Ricardo Cerri, a computer scientist with a lifelong fascination for biology, completed his undergraduate studies at the Universidade Estadual Paulista Júlio de Mesquita Filho. He further pursued his master’s and doctoral degrees in computer science and computational mathematics at the University of São Paulo. During his doctoral studies, he conducted part of his research at the Universities of Surrey and Kent in the UK. In 2014, his thesis was recognized as the second best in a Brazilian competition for theses on artificial intelligence organized by the Brazilian Computer Society. He completed his post-doctoral studies at the University of Porto in Portugal. Cerri’s work involves developing algorithms inspired by the theory of evolution that can program neural networks autonomously.

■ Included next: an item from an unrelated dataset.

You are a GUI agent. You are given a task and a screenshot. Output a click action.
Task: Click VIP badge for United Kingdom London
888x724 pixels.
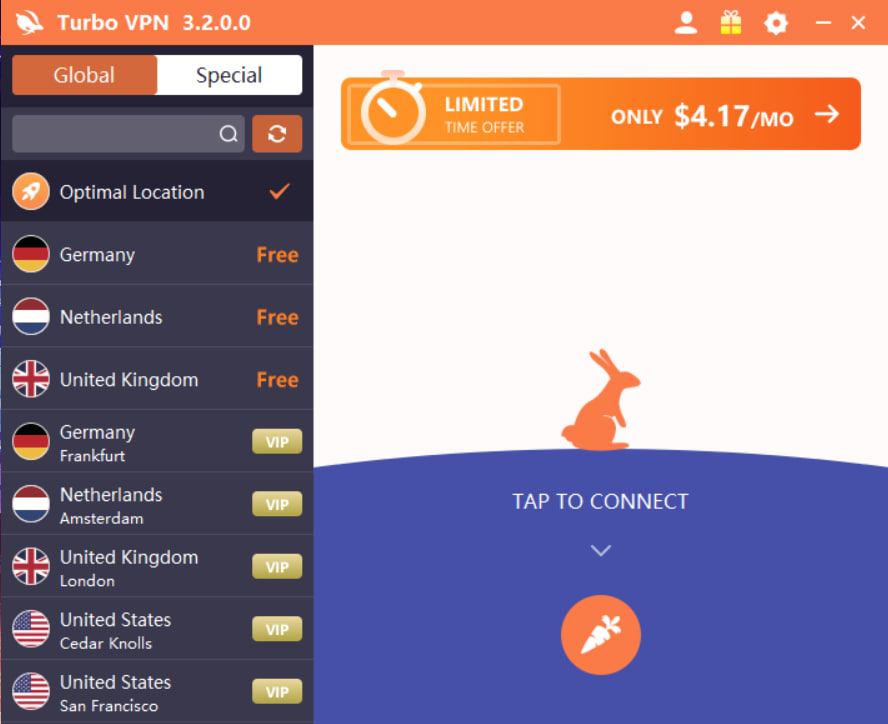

A music enthusiast, Cerri explores the diverse facets of this art form. He plays the double bass and guitar in a band with friends and has been a part of choral groups since his undergraduate days at Unesp. He is also a singer and never misses an opportunity to dance to forró. Currently, he is a lecturer in the Department of Computer Science at the Federal University of São Carlos.
Artificial Neural Networks (ANNs) are computer models that draw inspiration from the brain, where interconnected artificial neurons execute tasks such as image classification. Deep Neural Networks (DNNs), characterized by numerous layers of neurons, represent the cutting edge in tackling complex problems. While they can be manually designed, this requires specialized knowledge. Consequently, researchers have been exploring the automatic construction of ANNs, a field known as neuroevolution. This raises the question: Can DNNs be built automatically, without manual intervention, and still effectively solve problems? To address this, we will employ evolutionary algorithms. Inspired by the theory of evolution, these algorithms encode DNNs as individuals in a population, seeking the most effective ones for problem-solving. Given the diversity of individuals (DNNs) within a population, we aim to automatically discover DNNs with novel architectures and configurations that are not yet documented in the literature.